Which is what some people are getting hung up on, and getting hung up on that is an invalid premise. Whether it says "feat" or "ability" is completely irrelevant as the content of one bullet does not apply to the content of another bullet. There is no conflict to parse out. Bullet #2 only prevents bullet #2 from being applied again to the same creature. It does not prevent bullet #1 from being applied.
I don't think anyone disagrees on RAI either, but this is indeed RAW too. The rule itself is not unclear in any legitimate manner.
You don't know what fear is until you've witnessed a drunk bird divebombing you while carrying a screaming Kobold throwing fire anywhere and everywhere.

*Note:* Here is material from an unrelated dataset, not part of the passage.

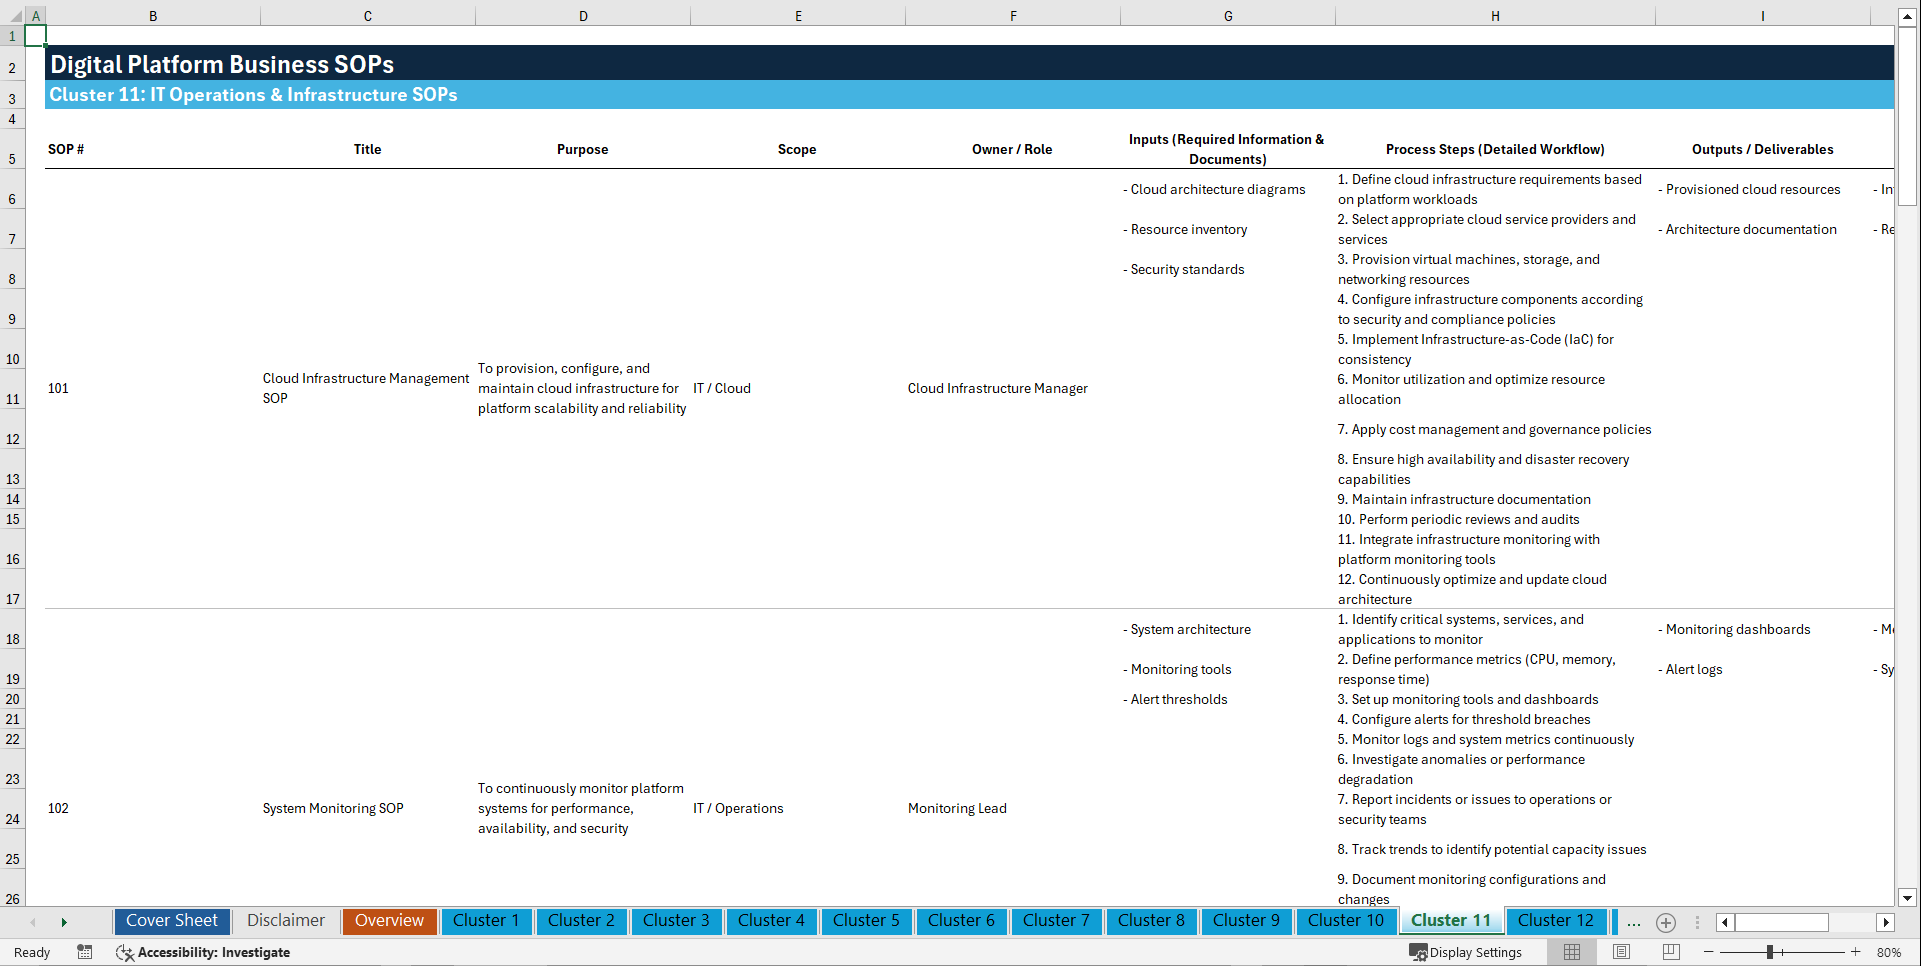
Task: Select the Cover Sheet tab
Action: [x=171, y=921]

Bullet 2 is an ability that gives a specific rule that you have to ignore in order to interpret in any way besides “the creature can’t regain hit points from this feat again until it finishes a long or short rest.”
I’m not sure why they chose to word this feat in this manner, but if they wanted the feat to work like fade away and turn off just one bullet, then it should say “this ability” rather than “this feat.”
You don't know what fear is until you've witnessed a drunk bird divebombing you while carrying a screaming Kobold throwing fire anywhere and everywhere.
If that were a general rule for 5e then we still have a case of a specific rule (bullet 2) that states that it applies outside of it’s specific rule text, I.e. the feat.
Edit: if a rule says it applies to a thing then we should probably apply it to that thing.
This is an assumption that you brought and not necessarily a part of D&D. Look at the structure of magic initiate feats: The second bullet point clearly applies to the first bullet point and the preceding paragraph.
edit: and I would say that any time a rule explicitly says what it applies to, no matter your preconceived notions or what general rules tell us, specific beats general.
It's not an assumption; it's a facet of the English language.
You are making an argument, based on a false premise, stemming from incorrect reading comprehension. That's not a dig; that's just what is happening.
You don't know what fear is until you've witnessed a drunk bird divebombing you while carrying a screaming Kobold throwing fire anywhere and everywhere.